In [1]:
%run common.ipynb


# imports
from bs4 import BeautifulSoup
import requests
import pandas as pd
import re

# Webscraping

Sometimes the data we require may not be readily available on a database or a CSV file. It may be available on a webpage or scattered on multiple websites. Manually copying this data (often huge) from multiple sources can be tedious and sometimes not feasible. In these cases, we create our data by scraping websites.


What is web scraping?
Web scraping is the process of extraction of data from websites. Web scraping generally refers to automated processes implemented by ‘web crawlers’. 

### Open Source tools available for web scraping

**BeautifulSoup** 
Documentation:https://beautiful-soup-4.readthedocs.io/en/latest/
“Beautiful Soup is a Python library for pulling data out of HTML and XML files. It works with a parser to provide idiomatic ways of navigating, searching, and modifying the parse tree”. 
BeautifulSoup is beginner-friendly and can be used for smaller projects

**Scrapy**
Documentation: https://docs.scrapy.org/en/latest/
Scrapy is a framework that is generally faster than BeautifulSoup
Scrapy is more complex and is used for large projects
It can scrape dynamic pages and (Javascript content)

To start with let’s learn to web scrape using BeautifulSoup.


## Before web scraping... 
1. Check the terms and conditions and the Privacy Policy on the website to see if you are allowed to scrape the webpage. This is a crucial step. 
2. Inspect the  website using your browser’s web development tools.
3. Take note of the available data and how much of it is necessary for your project. If the webpage is dynamic and uses javascript to load its content, disable Javascript to see how much data that you require remains. There are several techniques by which one can extract javascript content as well. 
4. Design the schema for storing the extracted data. We can store as .csv, .json, .xml and also in databases like SQLite3, mongoDB and many more  


Disable javascript on chrome: 
https://developer.chrome.com/docs/devtools/javascript/disable/#:~:text=Press%20Control%2BShift%2BP%20or,to%20open%20the%20Command%20Menu.&text=Start%20typing%20javascript%20%2C%20select%20Disable,JavaScript%20is%20now%20disabled.

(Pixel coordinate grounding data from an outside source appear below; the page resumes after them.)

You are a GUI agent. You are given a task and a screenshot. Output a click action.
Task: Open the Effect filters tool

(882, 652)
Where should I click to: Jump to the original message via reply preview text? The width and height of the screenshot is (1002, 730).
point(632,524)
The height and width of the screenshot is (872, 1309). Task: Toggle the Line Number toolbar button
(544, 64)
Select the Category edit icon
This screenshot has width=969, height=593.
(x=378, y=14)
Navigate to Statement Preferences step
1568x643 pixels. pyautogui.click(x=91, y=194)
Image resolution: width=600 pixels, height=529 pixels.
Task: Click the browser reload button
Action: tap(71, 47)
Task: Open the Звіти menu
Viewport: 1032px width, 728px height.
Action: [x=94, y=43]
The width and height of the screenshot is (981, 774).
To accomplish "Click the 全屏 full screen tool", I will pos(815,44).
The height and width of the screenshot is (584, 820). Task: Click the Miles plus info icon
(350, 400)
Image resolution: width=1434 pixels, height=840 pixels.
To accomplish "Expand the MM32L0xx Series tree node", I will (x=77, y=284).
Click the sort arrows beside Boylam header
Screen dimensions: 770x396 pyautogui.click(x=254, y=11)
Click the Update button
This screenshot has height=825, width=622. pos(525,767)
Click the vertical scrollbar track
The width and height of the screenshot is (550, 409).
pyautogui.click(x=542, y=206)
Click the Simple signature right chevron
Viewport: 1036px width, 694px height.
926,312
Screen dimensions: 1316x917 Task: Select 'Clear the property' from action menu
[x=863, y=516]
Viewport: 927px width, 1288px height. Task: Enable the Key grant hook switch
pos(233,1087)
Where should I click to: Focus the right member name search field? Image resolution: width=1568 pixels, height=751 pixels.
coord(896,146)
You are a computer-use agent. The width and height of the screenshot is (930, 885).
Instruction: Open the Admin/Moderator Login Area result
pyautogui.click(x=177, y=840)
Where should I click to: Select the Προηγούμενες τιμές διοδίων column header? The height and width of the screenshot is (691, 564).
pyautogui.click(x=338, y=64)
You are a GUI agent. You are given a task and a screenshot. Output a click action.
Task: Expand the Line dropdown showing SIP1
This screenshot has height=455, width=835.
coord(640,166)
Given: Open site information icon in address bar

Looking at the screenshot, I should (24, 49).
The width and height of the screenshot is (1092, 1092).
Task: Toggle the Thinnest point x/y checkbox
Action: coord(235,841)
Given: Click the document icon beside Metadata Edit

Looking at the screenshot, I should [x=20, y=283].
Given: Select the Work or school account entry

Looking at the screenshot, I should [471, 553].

## Traversing a HTML document

###  Structure of a HTML document

Structure of HTML or XML documents.

Basic html tags
* `<html>`
* `<head>`
* `<title>`
* `<body>`
* `<p>`
* `<a>`
* `<span>`
* `<div>`
* `<ul>`
* `<ol>`
* `<li`>

https://www.w3schools.com/TAgs/default.asp

### Tree of nodes

XML documents are treated as trees of nodes. 
1. The topmost element of the tree is called the **root element**.
2. Parent node
3. Children node
4. Sibling node
5. Descendant node

https://beautiful-soup-4.readthedocs.io/en/latest/#searching-the-tree

## BeautifulSoup

BeautifulSoup transforms a complex HTML document into a complex tree of Python objects.

HTML parser: HTML parsing involves tokenization and tree construction. HTML tokens include start and end tags, as well as attribute names and values.

Beautiful Soup supports the HTML parser included in Python’s standard library, but it also supports a number of third-party Python parsers. One is the lxml parser (which is recommended by BeautifulSoup).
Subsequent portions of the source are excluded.